Return every line below that contains the string "height". Case counts.

Record excerpts:
-- start --

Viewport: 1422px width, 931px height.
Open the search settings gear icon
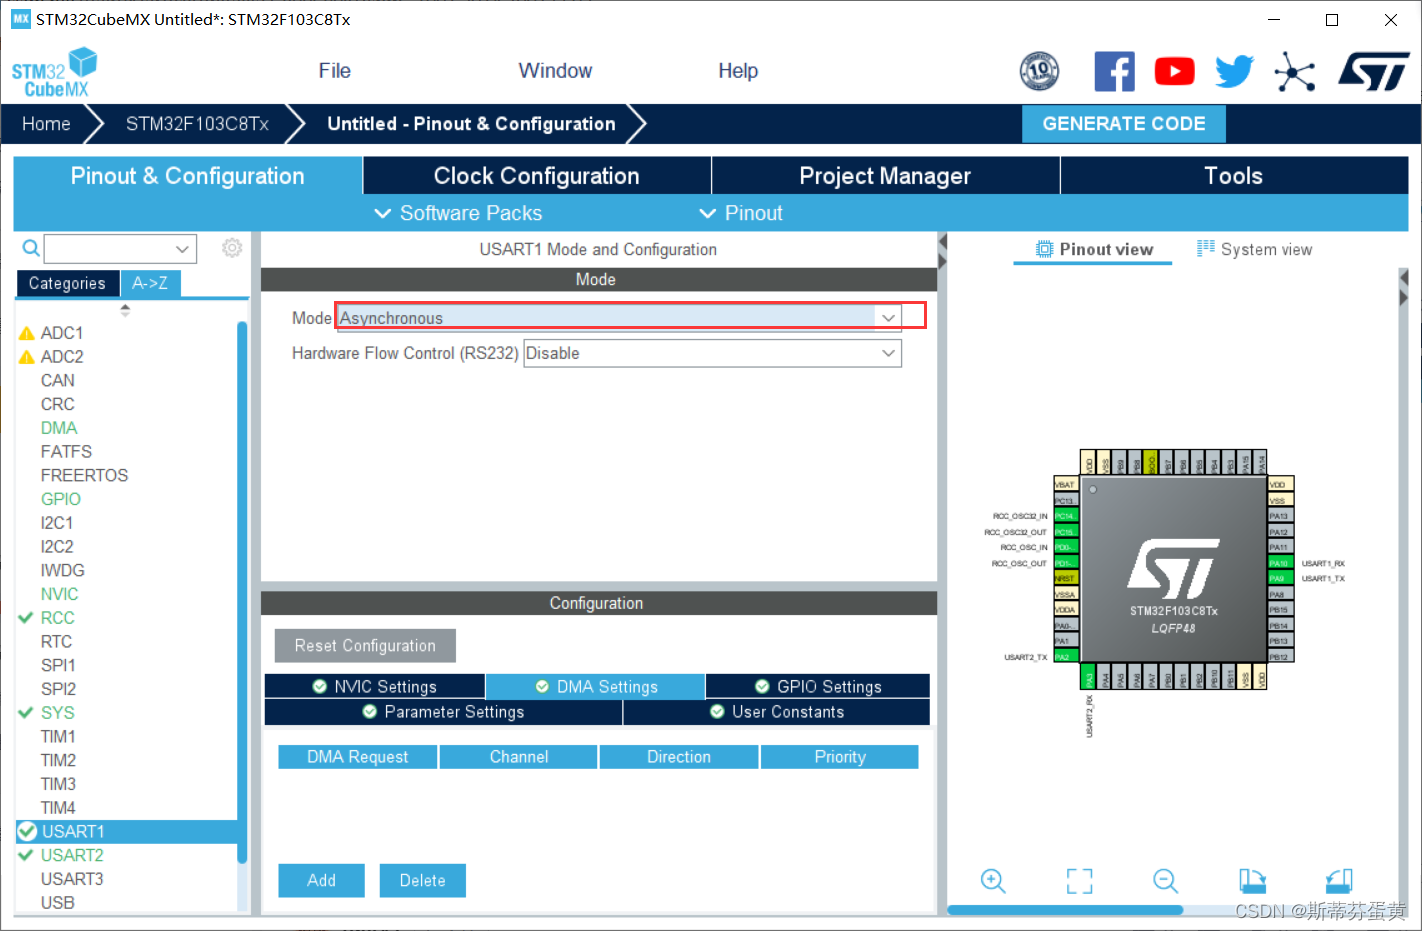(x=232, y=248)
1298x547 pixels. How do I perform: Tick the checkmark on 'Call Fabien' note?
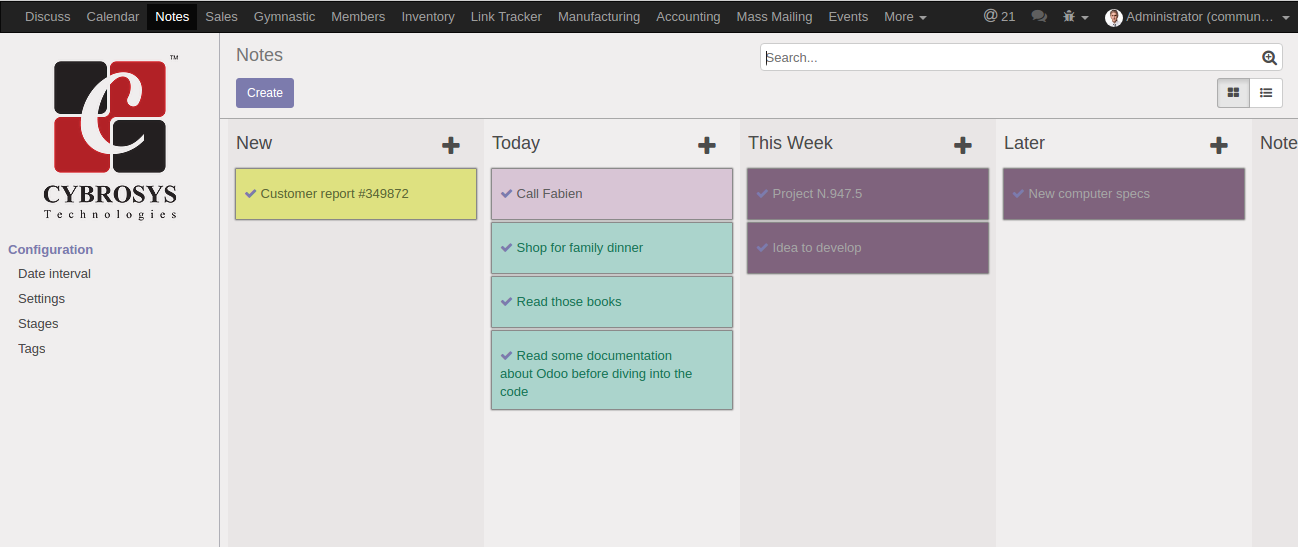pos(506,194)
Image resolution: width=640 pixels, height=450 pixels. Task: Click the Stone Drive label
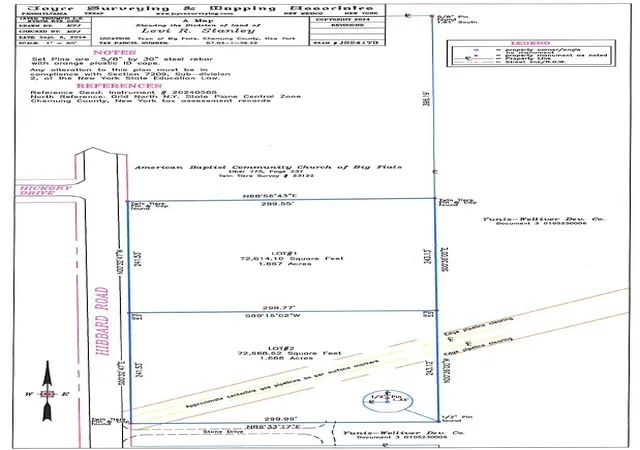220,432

-- end --
-- start --

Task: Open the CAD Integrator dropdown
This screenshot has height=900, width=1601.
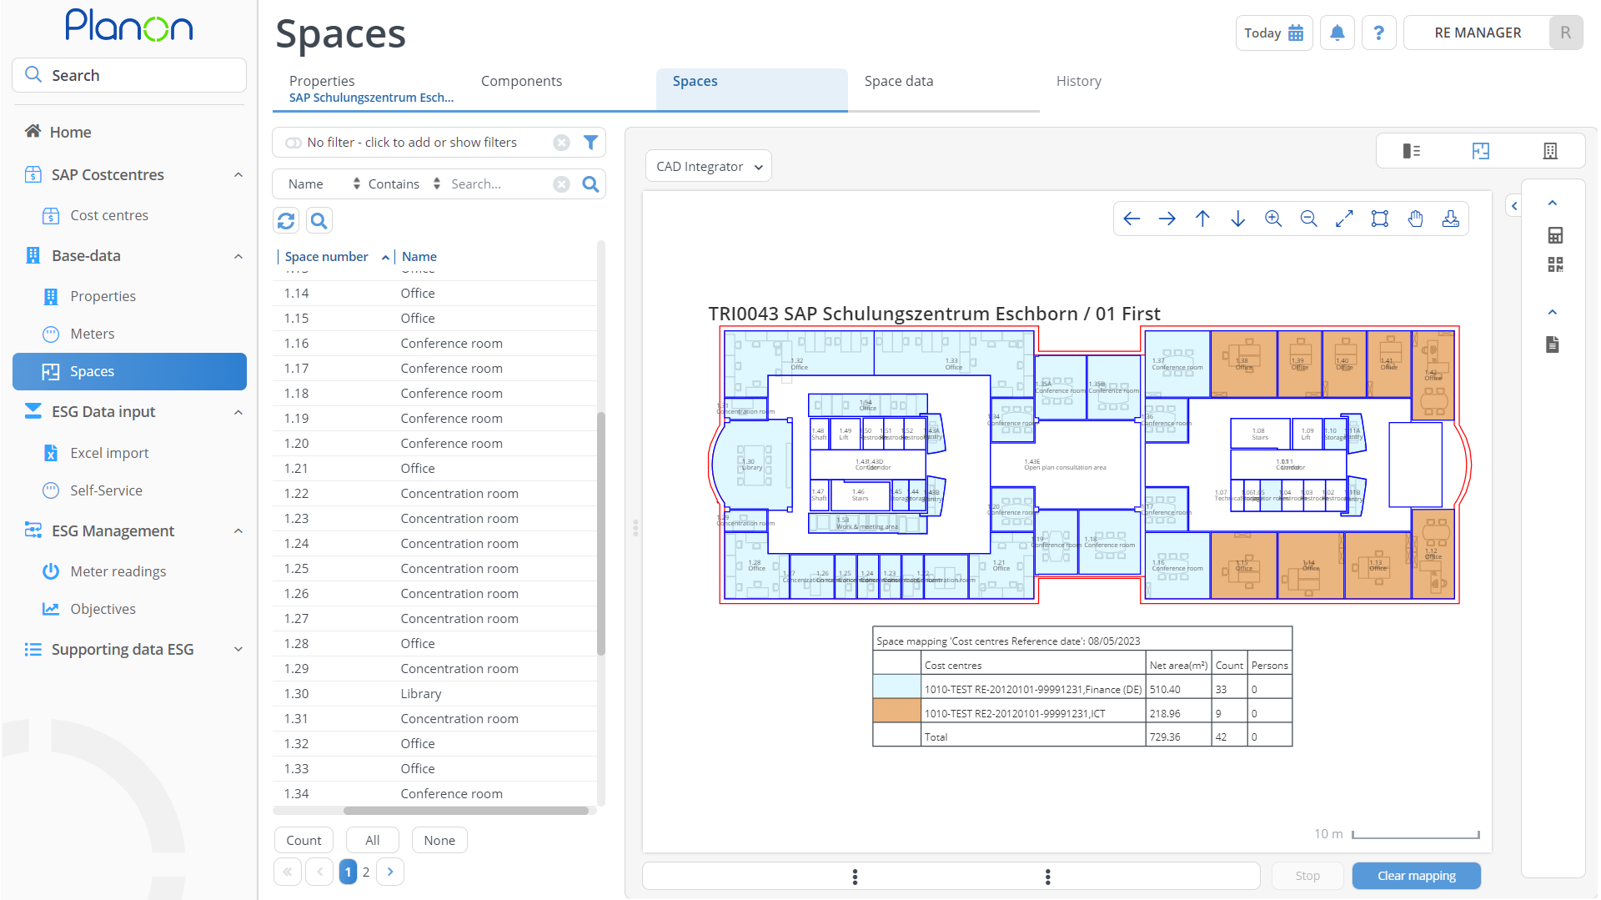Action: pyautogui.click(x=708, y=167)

-- end --
-- start --

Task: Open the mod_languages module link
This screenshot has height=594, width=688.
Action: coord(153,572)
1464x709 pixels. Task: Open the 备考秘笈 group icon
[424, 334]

-- end --

Output:
Viewport: 1422px width, 931px height.
Image resolution: width=640 pixels, height=450 pixels. Task: Click the Stone Drive label
This screenshot has height=900, width=1601.
This screenshot has height=594, width=688.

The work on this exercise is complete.